In the early 1970's, Thomas Glennon (Glennon) was interested in investing in, promoting, and developing real estate. On March 3, 1970, Glennon and others incorporated Vista with an initial capitalization of $10,000. Glennon contributed $5,000 and received 5,000 shares; M. H. Brinkerhoff contributed $2,500 and received 2,500 shares; and G. E. Stevens and H. S. Harmon each contributed $1,250 and each received 1,250 shares.
On March 9, 1970, Glennon entered into a contract with Robert E. Richards (Richards), an unrelated party, for the purchase of approximately 8,475 acres of land (the Fremont Land) for $400,000. On or before March 31, 1970, Glennon assigned his contract with Richards to Vista and Vista completed the contract.
Between March 31, 1970, and February 10, 1971, a dispute arose between Glennon, who wanted Vista to enter the "retail land business" and sell the Fremont Land in small lots, and the other shareholders, who wished to sell the Fremont Land in tracts of 40 acres or more. On February 10, 1971, Glennon resigned as president of Vista and organized Glen-Delco Corporation, which later changed its name to Terra and will hereinafter be so identified. The initial capitalization of Terra was $100, all of which was contributed by Glennon in exchange for 100 shares of common stock. From February 11, 1971, through July 12, 1979, Terra had only 100 shares of stock outstanding.

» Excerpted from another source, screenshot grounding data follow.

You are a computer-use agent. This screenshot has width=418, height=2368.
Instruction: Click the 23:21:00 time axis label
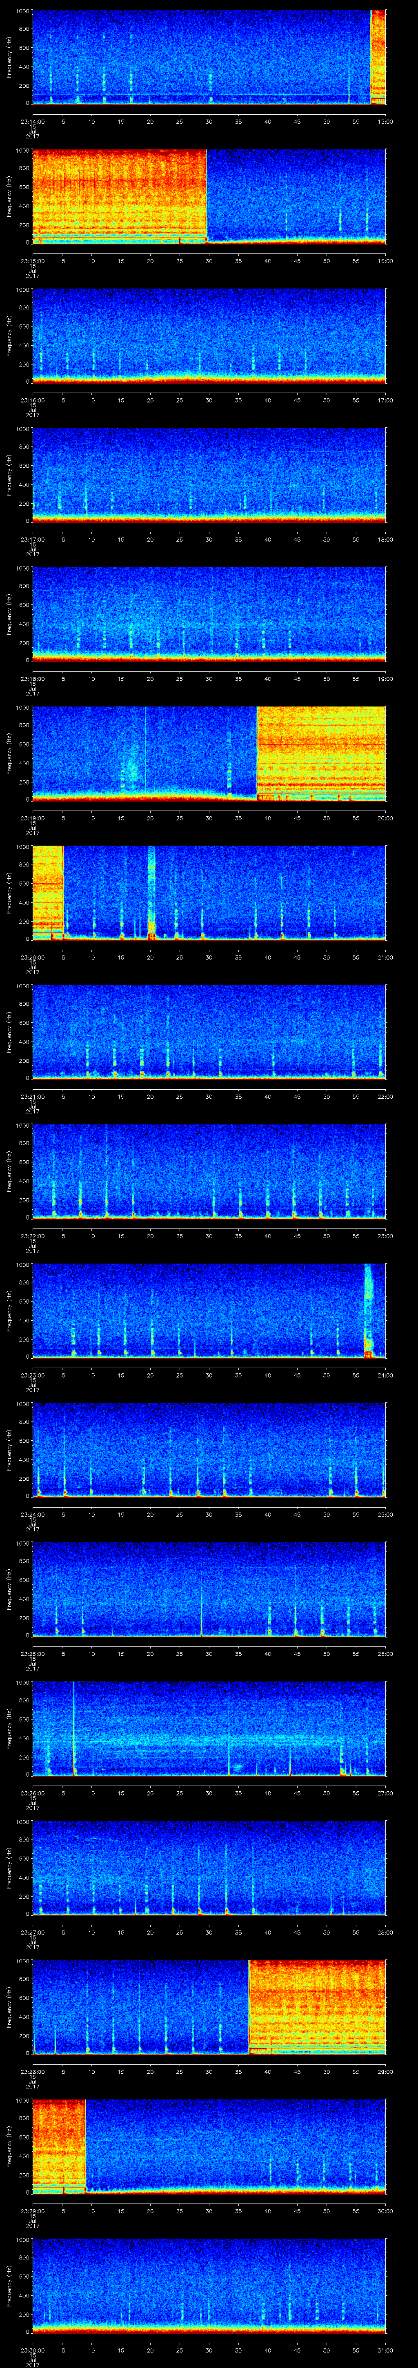pyautogui.click(x=31, y=1097)
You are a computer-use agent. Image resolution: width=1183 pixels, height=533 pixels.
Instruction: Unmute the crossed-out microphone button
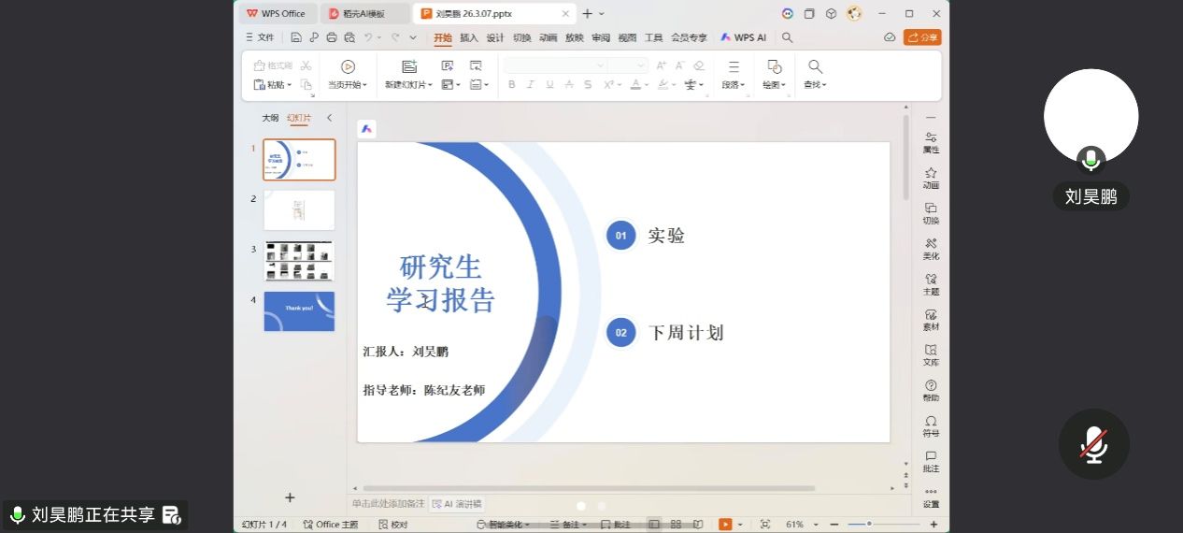(x=1093, y=444)
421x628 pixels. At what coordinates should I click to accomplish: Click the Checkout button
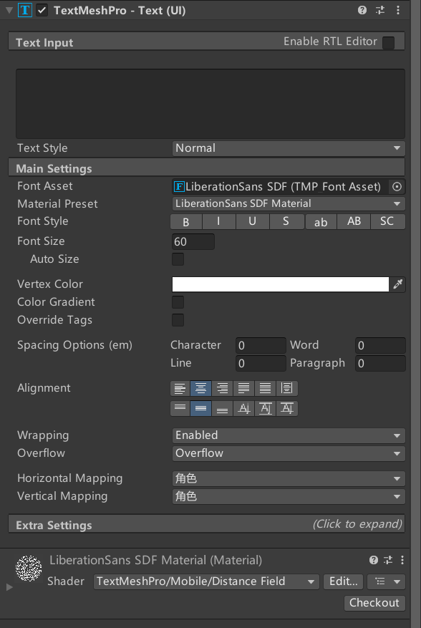tap(374, 603)
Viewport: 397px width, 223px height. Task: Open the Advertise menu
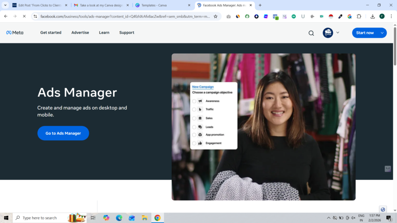click(x=80, y=33)
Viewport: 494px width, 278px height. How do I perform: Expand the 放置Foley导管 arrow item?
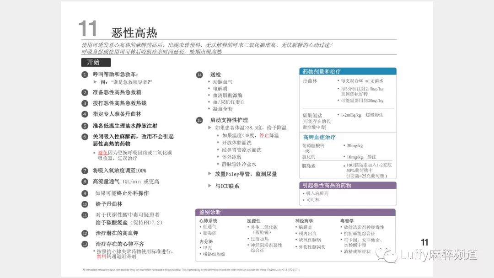[x=210, y=174]
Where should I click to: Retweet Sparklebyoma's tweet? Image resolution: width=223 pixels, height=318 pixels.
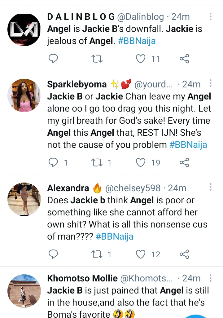click(98, 162)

On or about February 12, 1971, Vista executed an option agreement which was designed to permit Terra to acquire parcels of Fremont Land from Vista to be sold in small 5-acre lots in Terra's retail land business. Some of the land was sold under this arrangement.
On April 1, 1971, Glennon transferred his 100 shares of Terra stock and his 5,000 shares of Vista stock to his wife, Lillian Glennon (Mrs. Glennon). On July 1, 1971, G. E. Stevens transferred 625 shares of Vista's common stock to Zack Brinkerhoff, Jr. On September 16, 1971, Vista's stock has owned as follows:
_____________________________________________________
Shareholder No. of Shares
Zack H. Brinkerhoff, Jr. 625
G. E. Stevens 625
H. S. Harmon 1,250
M. H. Brinkerhoff 2,500
Mrs. Glennon 5,000
Total Issued and Outstanding Shares 10,000
______________________________________________________
On September 16, 1971, Vista agreed to redeem all of its stock not owned by Mrs. Glennon for $100,000 and 320 acres of the Fremont Land, which then had a value of about $75 per acre, to be selected by the redeemed shareholders. The redemption agreement was closed on September 27, 1971. On that date, Glennon was again elected president of Vista, and he held that position until July 11, 1979, when he resigned.
On October 29, 1971, Vista agreed to convey to Terra the remaining Fremont Land (the acreage not previously sold or transferred to Vista shareholders in redemption of their stock), consisting of approximately 7,090 acres.In this connection, Terra executed a note, payable to Vista, the body of which is as follows:
IN INSTALLMENTS after date, for value received, the undersigned, jointly and severally, promise to pay to the order of GLEN VISTA, INC. at Denver, Colorado ONE MILLION FIVE HUNDRED NINETY EIGHT THOUSAND NINE HUNDRED FIFTY THREE AND 50/100 DOLLARS payable in installments with interest at 6 percent per annum on the declining balance.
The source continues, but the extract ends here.